Speranza firmò per la zona rossa a Nembro e Alzano ma Conte no, l’ex premier: “Mai vista la bozza del decreto”
Nel 2020 l'allora ministro della Salute Roberto Speranza aveva firmato un Dpcm che disponeva la chiusura della zona rossa ad Alzano e Nembro, i due paesi delle Bergamasca dove i casi Covid già a inizio febbraio erano in forte crescita. Speranza aveva firmato il documento il 5 marzo, ma i due Comuni entrarono in zona rossa con il resto d'Italia non prima dell'8 marzo. Questo perché – secondo quanto ribadito nell'inchiesta appena chiusa dalla Procura di Bergamo – l'allora presidente del Consiglio Giuseppe Conte non controfirmò il Dpcm. Ora i due ex membri del governo sono tra i 19 indagati della Procura di Bergamo che negli ultimi tre anni ha fatto accertamenti sulla mancata zona rossa nei paesi della Val Seriana.
La difesa di Conte sul Dpcm di Speranza
Davanti agli inquirenti, che il 12 giugno del 2020 interrogarono Conte, l'ex premier ha più volte ribadito che "il documento firmato non è mai stato nelle mie mani". E ha aggiunto che "se il 5 marzo 2020 la bozza fosse già stata sottoscritta dal ministro Speranza, mi è stato riferito successivamente, credo dai miei collaboratori". La versione fornita da Speranza invece a La Stampa è che la firma non arrivò perché il Comitato tecnico scientifico aveva deciso nel giro di pochi giorni per un lockdown generale.
A conclusione indagini però quella mancata firma fa la differenza: Conte oltre all'accusa di mancata attuazione del piano pandemico, davanti ai magistrati dovrà difendersi anche dall'accusa di epidemia colposa. Questo secondo reato – come riporta anche Il Fatto Quotidiano – non rientra nei capi di imputazione di Speranza proprio perché il suo nome e cognome è presente nel Dpcm che non venne mai però attuato.

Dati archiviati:

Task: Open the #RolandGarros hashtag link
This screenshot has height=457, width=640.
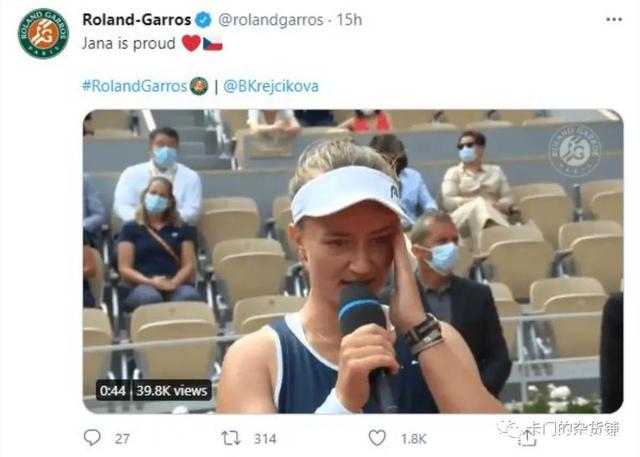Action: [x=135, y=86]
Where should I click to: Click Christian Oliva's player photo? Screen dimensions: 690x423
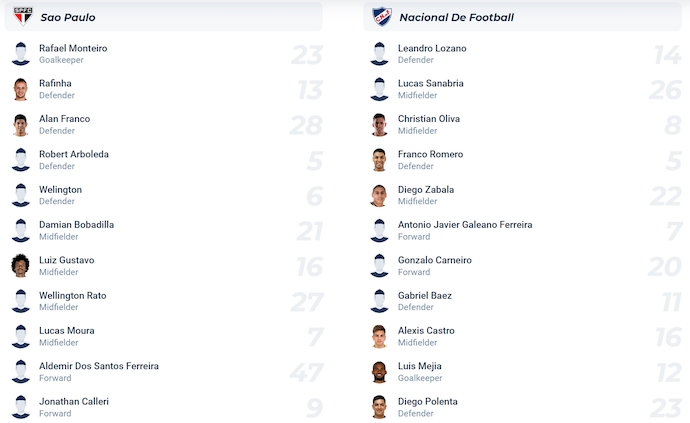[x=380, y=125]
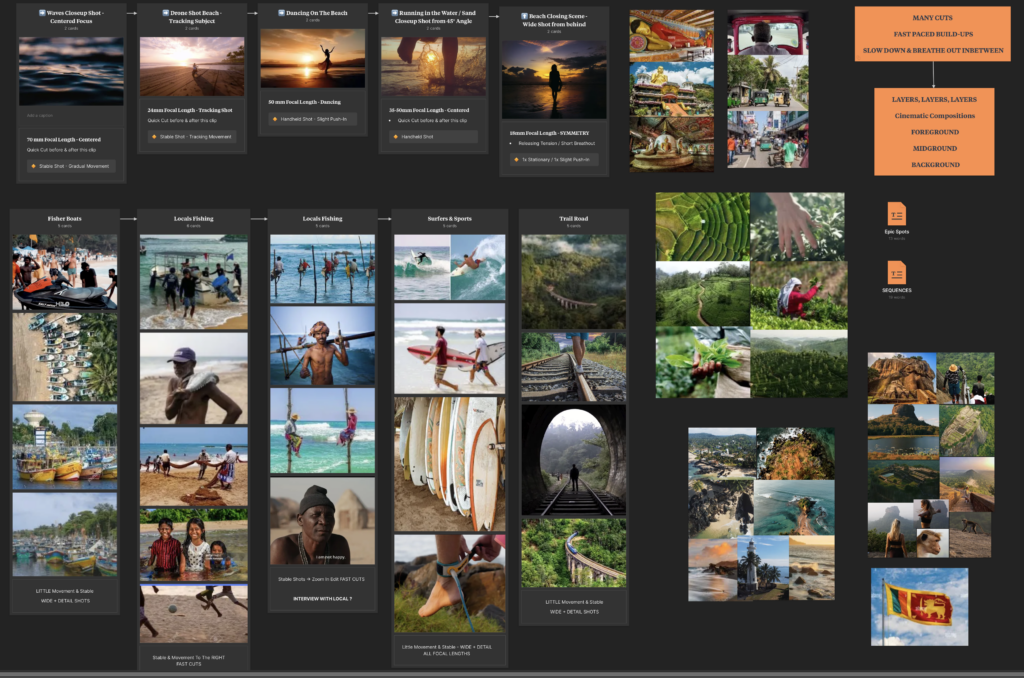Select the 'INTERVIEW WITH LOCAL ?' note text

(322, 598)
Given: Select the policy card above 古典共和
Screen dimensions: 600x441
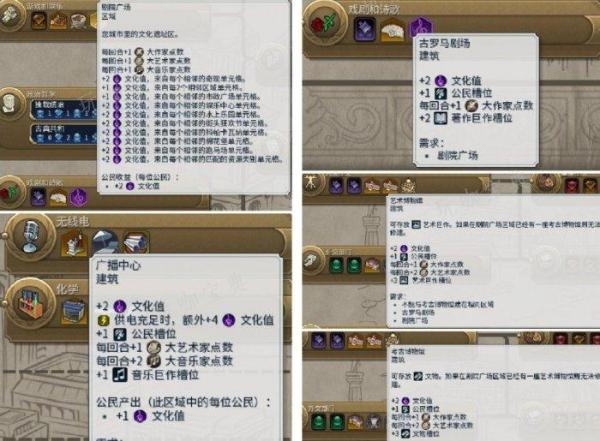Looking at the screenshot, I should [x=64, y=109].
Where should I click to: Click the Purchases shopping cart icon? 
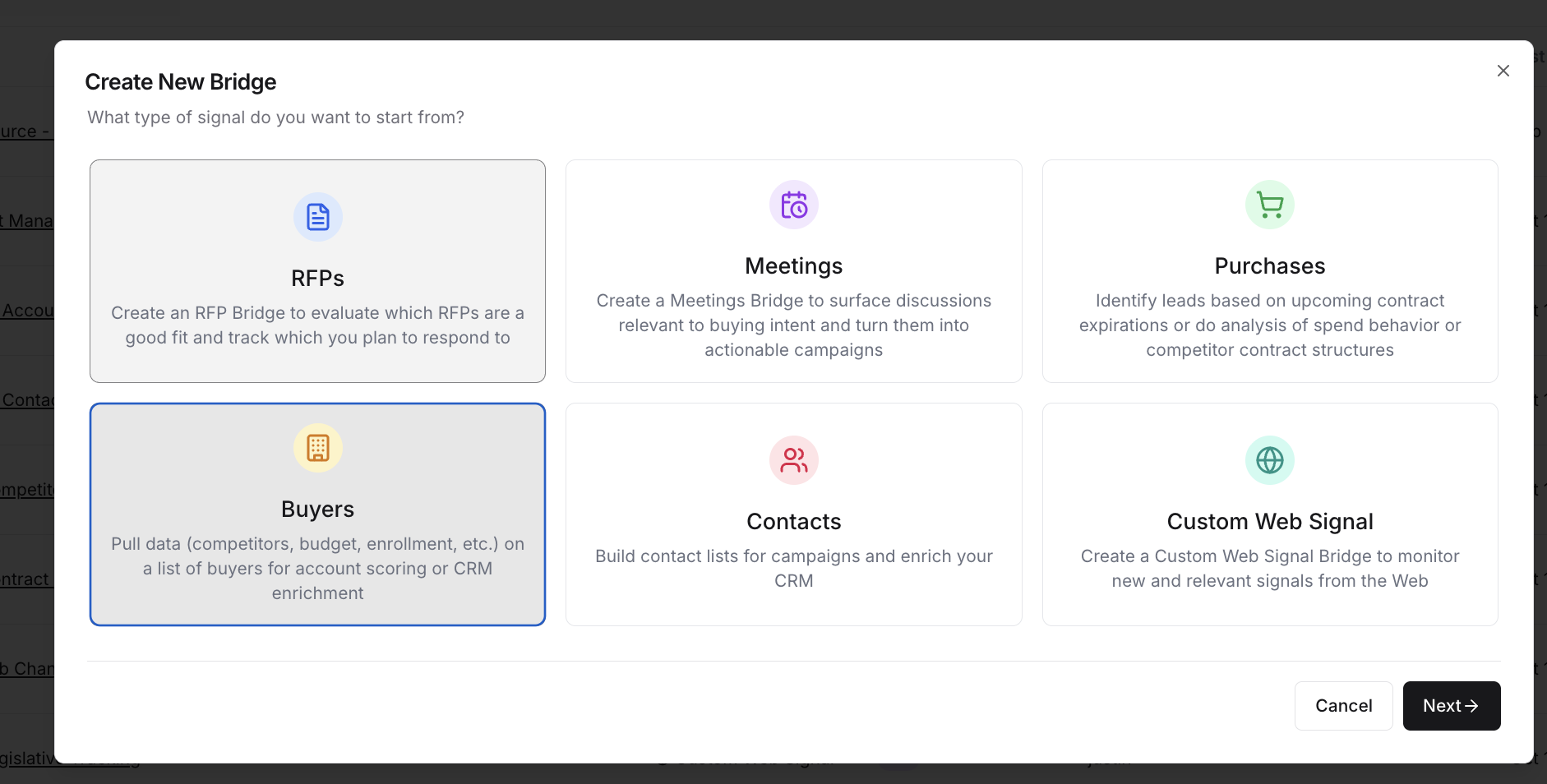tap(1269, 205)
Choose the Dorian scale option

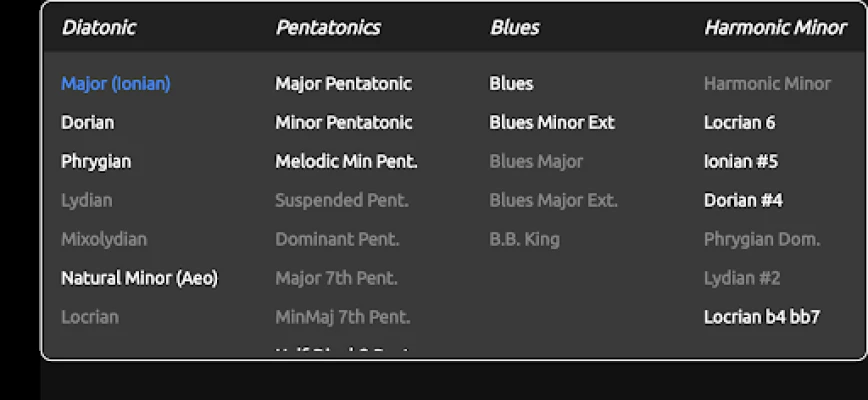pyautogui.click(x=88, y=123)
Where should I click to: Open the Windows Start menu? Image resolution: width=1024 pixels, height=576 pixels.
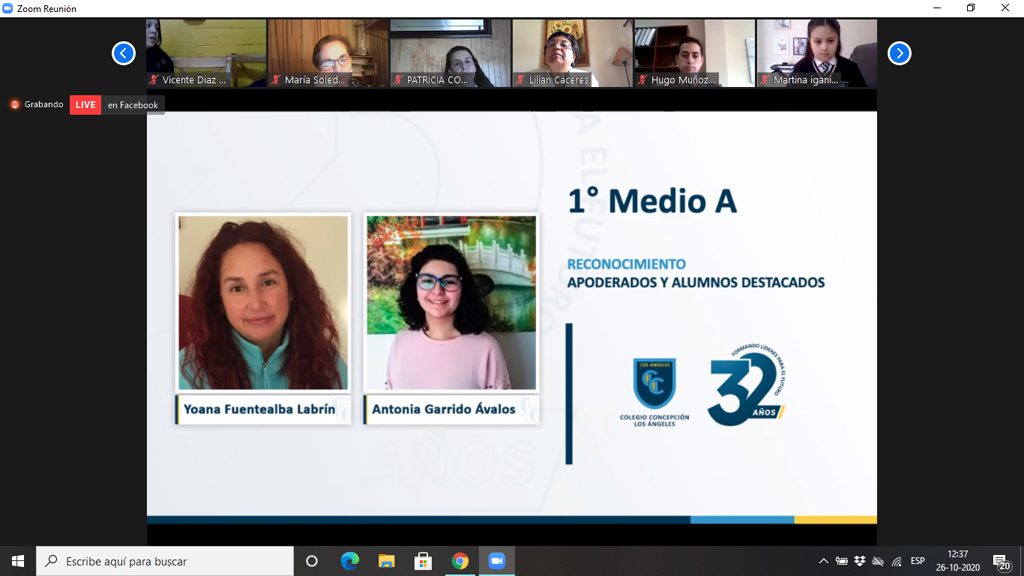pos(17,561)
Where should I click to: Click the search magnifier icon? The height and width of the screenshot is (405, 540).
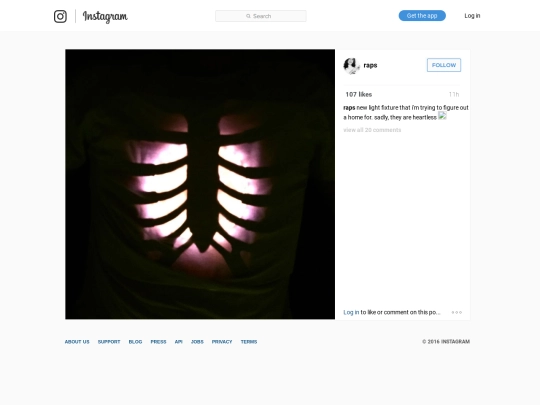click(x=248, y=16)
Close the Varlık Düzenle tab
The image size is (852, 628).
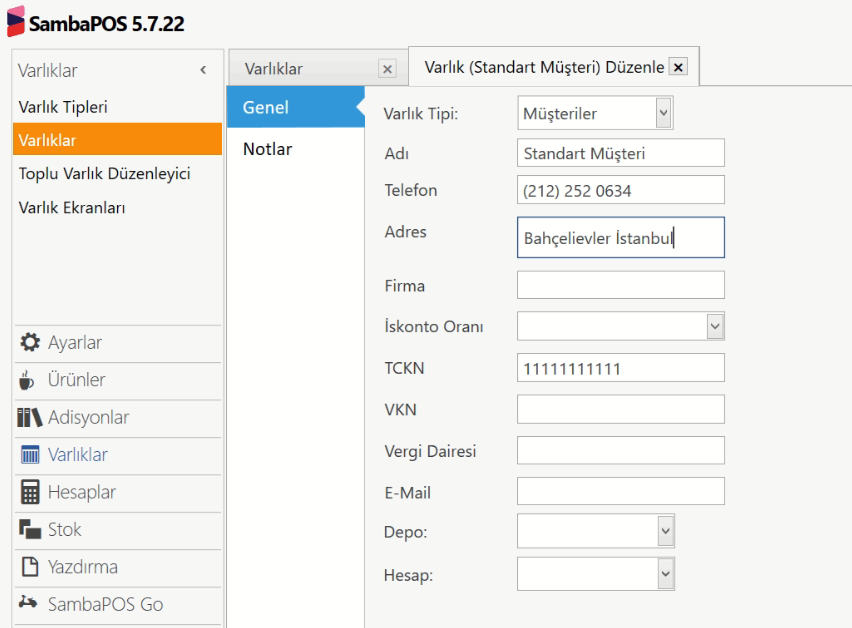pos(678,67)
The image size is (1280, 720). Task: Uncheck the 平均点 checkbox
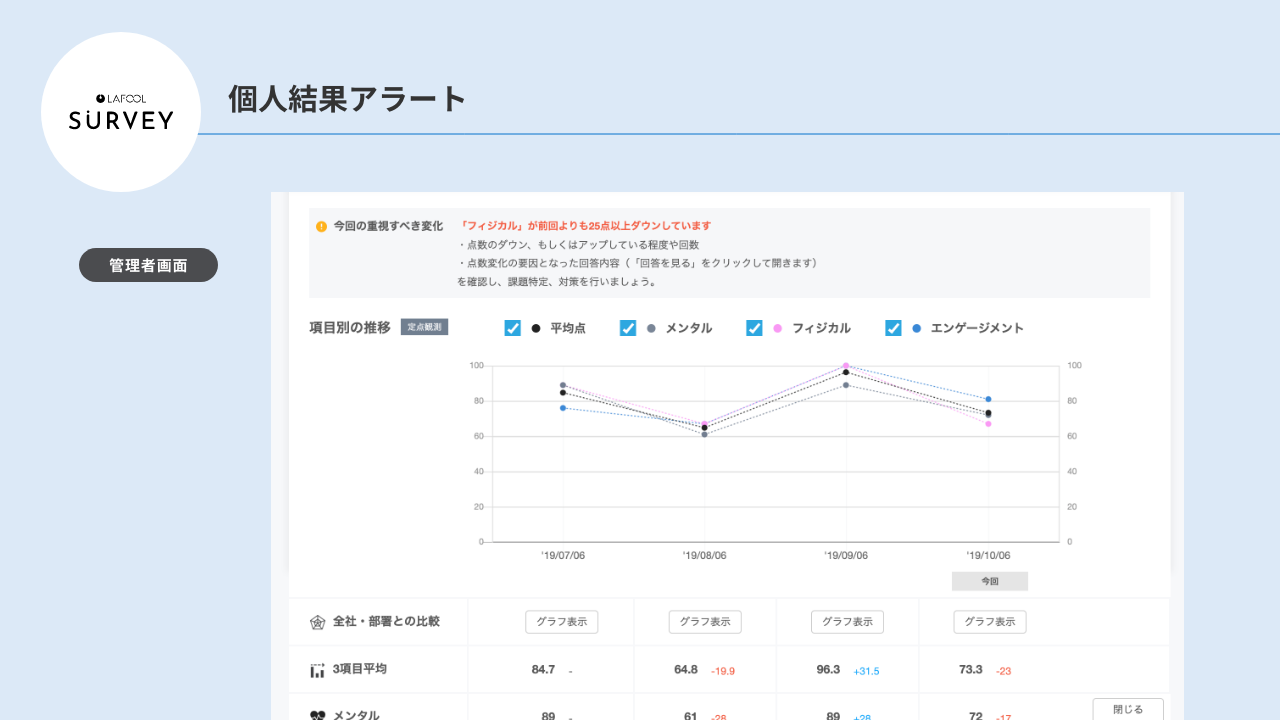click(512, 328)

REQUISITI DEL COMPITO:
Trascriva per intero, senza alcuna modifica, l'articolo sulla mancata zona rossa ad Alzano e Nembro.

SEZIONE RISPOSTA:
Speranza firmò per la zona rossa a Nembro e Alzano ma Conte no, l’ex premier: “Mai vista la bozza del decreto”
Nel 2020 l'allora ministro della Salute Roberto Speranza aveva firmato un Dpcm che disponeva la chiusura della zona rossa ad Alzano e Nembro, i due paesi delle Bergamasca dove i casi Covid già a inizio febbraio erano in forte crescita. Speranza aveva firmato il documento il 5 marzo, ma i due Comuni entrarono in zona rossa con il resto d'Italia non prima dell'8 marzo. Questo perché – secondo quanto ribadito nell'inchiesta appena chiusa dalla Procura di Bergamo – l'allora presidente del Consiglio Giuseppe Conte non controfirmò il Dpcm. Ora i due ex membri del governo sono tra i 19 indagati della Procura di Bergamo che negli ultimi tre anni ha fatto accertamenti sulla mancata zona rossa nei paesi della Val Seriana.
La difesa di Conte sul Dpcm di Speranza
Davanti agli inquirenti, che il 12 giugno del 2020 interrogarono Conte, l'ex premier ha più volte ribadito che "il documento firmato non è mai stato nelle mie mani". E ha aggiunto che "se il 5 marzo 2020 la bozza fosse già stata sottoscritta dal ministro Speranza, mi è stato riferito successivamente, credo dai miei collaboratori". La versione fornita da Speranza invece a La Stampa è che la firma non arrivò perché il Comitato tecnico scientifico aveva deciso nel giro di pochi giorni per un lockdown generale.
A conclusione indagini però quella mancata firma fa la differenza: Conte oltre all'accusa di mancata attuazione del piano pandemico, davanti ai magistrati dovrà difendersi anche dall'accusa di epidemia colposa. Questo secondo reato – come riporta anche Il Fatto Quotidiano – non rientra nei capi di imputazione di Speranza proprio perché il suo nome e cognome è presente nel Dpcm che non venne mai però attuato.